Multi-headed MSIX package sample

These samples demonstrate how to create multi-headed packages — whether MSIX or sparse-packaged — by defining multiple <Application> elements in a single Package.appxmanifest. Each application entry gets its own Start menu tile and can be launched independently, while sharing the same package identity and installation lifecycle.

Samples

MSIX sample (cs/cs-winui-msix/)

A WinUI 3 solution using single-project MSIX packaging with two projects:

  • PrimaryApp — The main WinUI app that owns the package manifest. Uses $targetnametoken$ tokens so the build system fills in the correct executable name.
  • SecondaryApp — A console app included in the same MSIX package. Its executable name is hardcoded in the manifest as SecondaryApp.exe with EntryPoint="Windows.FullTrustApplication".

After deployment, both apps appear in the Start menu as separate entries.

Sparse sample (cs/cs-wpf-sparse/)

A WPF solution demonstrating multi-headed sparse packages with runtime registration:

  • PrimaryApp — A WPF app with WindowsPackageType=Sparse that registers the sparse package at runtime using the PackageManager API. After registration, it uses IApplicationActivationManager to relaunch with package identity via the app's AUMID (Application User Model ID).
  • SecondaryApp — A minimal WPF app that detects whether it has package identity. Once the sparse package is registered, the primary app can launch this secondary app with identity using the SecondaryApp AUMID entry point.

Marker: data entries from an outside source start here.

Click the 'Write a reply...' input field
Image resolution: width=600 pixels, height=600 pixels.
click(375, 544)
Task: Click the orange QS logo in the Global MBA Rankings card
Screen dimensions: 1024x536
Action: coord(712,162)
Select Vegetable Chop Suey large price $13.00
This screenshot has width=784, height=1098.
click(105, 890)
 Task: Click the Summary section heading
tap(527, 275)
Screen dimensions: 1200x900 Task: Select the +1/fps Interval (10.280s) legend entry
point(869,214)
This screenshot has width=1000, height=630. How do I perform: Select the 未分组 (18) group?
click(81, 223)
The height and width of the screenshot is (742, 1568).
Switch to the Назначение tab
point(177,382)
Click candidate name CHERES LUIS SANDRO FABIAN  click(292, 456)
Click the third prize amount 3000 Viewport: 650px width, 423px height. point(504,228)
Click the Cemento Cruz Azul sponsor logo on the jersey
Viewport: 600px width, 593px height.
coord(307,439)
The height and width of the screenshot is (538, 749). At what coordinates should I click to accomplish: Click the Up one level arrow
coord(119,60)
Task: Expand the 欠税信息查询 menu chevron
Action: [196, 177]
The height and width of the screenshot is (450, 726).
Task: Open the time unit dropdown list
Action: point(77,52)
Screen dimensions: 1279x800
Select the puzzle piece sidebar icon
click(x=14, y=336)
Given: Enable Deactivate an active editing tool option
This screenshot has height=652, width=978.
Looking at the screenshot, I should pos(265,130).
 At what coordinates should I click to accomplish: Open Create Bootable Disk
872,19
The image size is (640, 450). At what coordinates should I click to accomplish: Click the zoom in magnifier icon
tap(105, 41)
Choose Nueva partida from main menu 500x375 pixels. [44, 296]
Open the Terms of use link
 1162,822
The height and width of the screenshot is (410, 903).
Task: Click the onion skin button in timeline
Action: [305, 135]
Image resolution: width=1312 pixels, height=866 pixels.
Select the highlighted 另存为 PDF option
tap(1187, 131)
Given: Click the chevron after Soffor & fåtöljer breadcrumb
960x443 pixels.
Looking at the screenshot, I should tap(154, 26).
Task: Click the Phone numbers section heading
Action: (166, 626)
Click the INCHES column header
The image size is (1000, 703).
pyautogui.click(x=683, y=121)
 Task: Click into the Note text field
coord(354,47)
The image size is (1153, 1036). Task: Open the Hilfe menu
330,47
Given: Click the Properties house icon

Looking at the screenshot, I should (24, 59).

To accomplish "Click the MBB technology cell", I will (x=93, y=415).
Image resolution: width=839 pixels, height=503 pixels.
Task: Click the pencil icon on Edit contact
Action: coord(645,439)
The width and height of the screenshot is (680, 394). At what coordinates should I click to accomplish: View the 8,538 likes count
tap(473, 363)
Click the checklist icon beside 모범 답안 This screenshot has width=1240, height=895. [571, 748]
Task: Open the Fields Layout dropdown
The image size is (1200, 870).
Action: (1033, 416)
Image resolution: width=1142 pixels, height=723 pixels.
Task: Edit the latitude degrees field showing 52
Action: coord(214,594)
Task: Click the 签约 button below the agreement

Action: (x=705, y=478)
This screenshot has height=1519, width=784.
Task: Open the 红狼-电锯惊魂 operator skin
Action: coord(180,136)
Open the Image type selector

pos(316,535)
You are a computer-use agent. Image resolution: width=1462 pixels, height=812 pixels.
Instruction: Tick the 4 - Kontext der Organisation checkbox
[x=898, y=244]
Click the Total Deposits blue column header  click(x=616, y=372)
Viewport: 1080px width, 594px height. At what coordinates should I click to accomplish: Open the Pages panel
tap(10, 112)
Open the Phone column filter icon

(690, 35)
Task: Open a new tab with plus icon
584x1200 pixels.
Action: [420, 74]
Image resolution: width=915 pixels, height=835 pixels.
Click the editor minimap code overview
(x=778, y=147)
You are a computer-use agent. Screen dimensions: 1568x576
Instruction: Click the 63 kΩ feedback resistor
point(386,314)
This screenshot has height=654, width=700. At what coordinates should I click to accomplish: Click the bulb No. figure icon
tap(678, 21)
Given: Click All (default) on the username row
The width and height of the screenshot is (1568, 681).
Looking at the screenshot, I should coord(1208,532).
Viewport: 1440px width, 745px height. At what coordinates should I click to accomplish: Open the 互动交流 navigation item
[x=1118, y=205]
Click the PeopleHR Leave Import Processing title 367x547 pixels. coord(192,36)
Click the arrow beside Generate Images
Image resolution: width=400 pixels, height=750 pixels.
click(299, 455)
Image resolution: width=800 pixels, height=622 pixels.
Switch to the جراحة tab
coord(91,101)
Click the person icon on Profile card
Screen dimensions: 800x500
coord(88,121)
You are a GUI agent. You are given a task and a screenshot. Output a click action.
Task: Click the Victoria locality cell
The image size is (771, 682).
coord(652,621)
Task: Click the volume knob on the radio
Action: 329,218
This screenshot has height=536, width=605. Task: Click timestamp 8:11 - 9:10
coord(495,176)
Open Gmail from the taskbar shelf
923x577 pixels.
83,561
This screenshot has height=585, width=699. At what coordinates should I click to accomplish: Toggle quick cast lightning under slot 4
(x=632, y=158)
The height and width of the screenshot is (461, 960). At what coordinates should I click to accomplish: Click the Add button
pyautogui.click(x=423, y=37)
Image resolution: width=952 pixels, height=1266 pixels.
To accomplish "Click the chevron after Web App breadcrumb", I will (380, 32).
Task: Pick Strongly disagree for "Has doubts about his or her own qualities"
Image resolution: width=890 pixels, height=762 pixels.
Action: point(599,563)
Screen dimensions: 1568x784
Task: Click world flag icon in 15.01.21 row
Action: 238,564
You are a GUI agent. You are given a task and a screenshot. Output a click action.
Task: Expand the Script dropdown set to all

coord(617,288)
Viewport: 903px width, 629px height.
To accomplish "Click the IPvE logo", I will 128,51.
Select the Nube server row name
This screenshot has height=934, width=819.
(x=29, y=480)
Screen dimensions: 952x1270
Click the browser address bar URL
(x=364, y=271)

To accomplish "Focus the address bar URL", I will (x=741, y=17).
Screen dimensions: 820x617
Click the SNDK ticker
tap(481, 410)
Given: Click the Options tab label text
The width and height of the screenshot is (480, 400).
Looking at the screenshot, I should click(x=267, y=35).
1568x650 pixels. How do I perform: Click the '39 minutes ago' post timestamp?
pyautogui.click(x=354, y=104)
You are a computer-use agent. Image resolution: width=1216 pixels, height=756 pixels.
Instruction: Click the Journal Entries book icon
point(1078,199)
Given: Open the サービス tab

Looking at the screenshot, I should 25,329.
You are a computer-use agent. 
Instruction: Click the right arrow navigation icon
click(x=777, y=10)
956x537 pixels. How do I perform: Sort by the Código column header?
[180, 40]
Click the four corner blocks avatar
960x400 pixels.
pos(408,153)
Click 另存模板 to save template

Key implementation details:

  • The manifest uses uap10:AllowExternalContent="true" to enable sparse packaging.
  • Application entries use uap10:RuntimeBehavior="win32App" instead of EntryPoint (these are mutually exclusive).
  • Restart/launch uses IApplicationActivationManager.ActivateApplication() with the package AUMID to ensure the process receives package identity. Launching the exe directly with Process.Start would bypass the package activation and the process would not have identity.
  • A test certificate (PrimaryApp_TemporaryKey.pfx) is included because sparse packages must be signed to be registered.

Prerequisites

Building and running

MSIX sample

  1. Open cs/cs-winui-msix/MultiHeadedMsix.sln in Visual Studio.
  2. Set PrimaryApp as the startup project.
  3. Press F5 to build, deploy, and launch the primary app.
  4. Check the Start menu for both "Primary App" and "Secondary App" entries.

Sparse sample

  1. Open cs/cs-wpf-sparse/MultiHeadedSparse.sln in Visual Studio.
  2. Set PrimaryApp as the startup project.
  3. Trust the test certificate: run certutil -addstore TrustedPeople cs\cs-wpf-sparse\PrimaryApp\PrimaryApp_TemporaryKey.pfx from an elevated terminal.
  4. Press Ctrl+F5 to build and run without debugging.
  5. Click Register Package to register the sparse package with the OS.
  6. Click Restart to relaunch the app with package identity (the status should now show the package full name).
  7. Click Launch Secondary App to launch the secondary app entry point with package identity.

To clean up, click Unregister Package and restart.